The University of Colorado Law School on Aug. 25 hosted a discussion, “The Roles and Rights of Essential Food System Workers During COVID-19,” as part of its monthly Colorado Law Talks series.
The webinar featured Alexia Brunet Marks, associate professor at CU Law, who talked about the high rates of COVID-19 infection among food system workers and the domino effect it has had on the food supply chain. She also discussed her policy work as part of Project Protect Food System Workers, a group of immigrants, farmers, workers, scholars, activists and unions working to ensure food industry worker protections amid the pandemic.
The presentation opened with a photo of a familiar scene: the empty shelves of King Soopers when COVID-19 first hit Colorado. “Can each of you think back to those early days of the pandemic … and then think about those empty shelves. Did you stop to think that that was caused by COVID sweeping across meatpacking plants and farm fields?” Brunet Marks asked the audience.
Brunet Marks, whose multidisciplinary background includes law, agricultural economics and international trade, retraced the chain of events that led to sold-out supplies at supermarkets. While many industries shut down, President Trump ordered meat processing facilities to stay open. Food supply workers were deemed essential under Colorado’s executive order and continued to work in unsafe conditions, leading many to fall ill.
Production at some facilities, including meatpacking plants in Colorado, slowed or stopped due to absenteeism or shut-downs by public health officials. Farm animals kept growing while processing plants were at reduced capacity, and pig farmers had to euthanize many animals due to a backlog in hogs, Brunet Marks said.
Meanwhile, demand changed as people went to restaurants less and grocery stores more, according to Brunet Marks, but food processing systems can’t be reoriented quickly from wholesale to retail production. “Grocery stores can anticipate and plan for peaks in demand, such as days around Thanksgiving and Christmas and even regional disruptions and hurricanes,” Brunet Marks said. “But not these types of global shocks.”

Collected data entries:
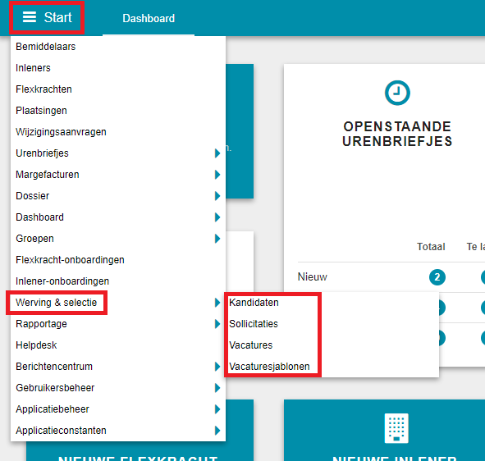Click the clock icon above Openstaande Urenbriefjes
485x461 pixels.
pyautogui.click(x=397, y=93)
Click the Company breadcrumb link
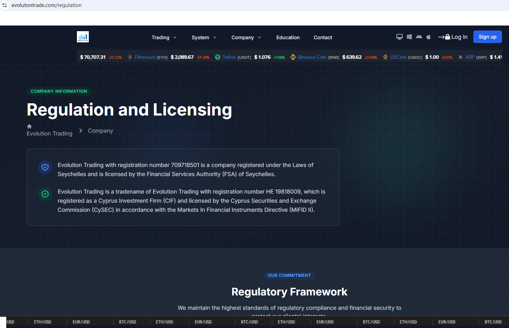Image resolution: width=509 pixels, height=328 pixels. (x=100, y=131)
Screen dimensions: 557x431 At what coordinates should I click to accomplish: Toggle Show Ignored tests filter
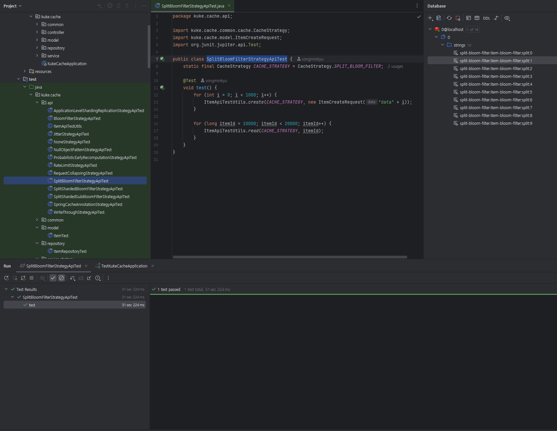coord(61,278)
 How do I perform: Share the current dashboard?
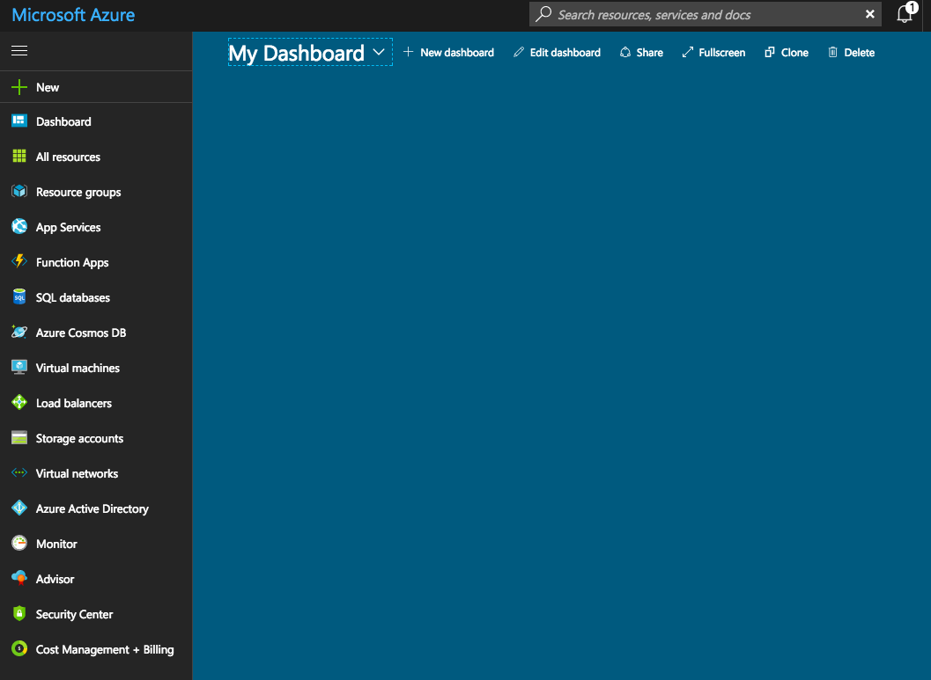[x=641, y=53]
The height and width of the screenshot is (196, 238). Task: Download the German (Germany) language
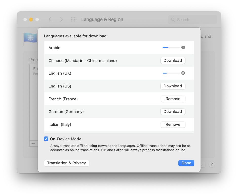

Tasks:
- a) Duplicate part of the write-up on essential food system workers during COVID-19, beginning at the words "Production at some" and stopping after "hogs, Brunet Marks said.".
- b) Go on with the write-up on essential food system workers during COVID-19 from where it stops.

Numbered answers:
- a)
Production at some facilities, including meatpacking plants in Colorado, slowed or stopped due to absenteeism or shut-downs by public health officials. Farm animals kept growing while processing plants were at reduced capacity, and pig farmers had to euthanize many animals due to a backlog in hogs, Brunet Marks said.

- b)
According to Brunet Marks, at least 55,000 meatpacking, food processing and farm workers in the U.S. had tested positive for COVID-19 as of mid-August, and more than 230 have died. In Colorado, the impact on the industry can be seen in county-level data, she said. For example, Weld County, home to JBS, Colorado’s largest meat-processing facility, has had some of the highest numbers of COVID-19 cases and deaths per 100,000 people in the state.
The food production and processing industry was hard-hit by the virus for a number of reasons, according to Brunet Marks, including shoulder-to-shoulder working conditions within meatpacking plants, crowded housing and buses for workers, and a majority immigrant workforce that is reluctant to speak out about workplace safety concerns.
“Here’s the problem, as I see it: At a time when food system workers are essential and heroic, they are among the most vulnerable and unprotected,” Brunet Marks said. “And that is because there is a disconnect between the food that we eat and those who make our food — those who work in the shadows of society.”
“The irony is,” she added, “as animal welfare has changed the way companies do business” — from free-range chickens to ensuring pregnant hogs are not confined in small gestational crates — “there’s still little outcry about conditions for workers who produce every meal we eat.”
To protect essential food system workers, Project Protect has come up with several policy recommendations, many of which were adopted by Governor Polis and the state legislature in June. These include agricultural industry health and safety guidance from the Colorado Department of Public Health and the Environment and paid sick leave and whistleblower protection laws passed during the final days of the legislative session.
The group’s current policy agenda includes several measures to protect workers in the workplace, such as requiring the posting of COVID-19 safety guidelines in multiple languages, more safety inspections and enforcement in plants, farms and company housing, hazard pay for farmworkers and temporary housing to allow sick workers to self-isolate. Additionally, the group recommends establishing a board or commission of workers and advocates to report on the conditions of farmworkers in the state.
Project Protect also recommends measures to support workers outside of the workplace. These include funding a community health education network to promote “COVID literacy,” supporting undocumented workers through cash payments from private groups and extended public benefits and helping the children of food system workers transition to online education.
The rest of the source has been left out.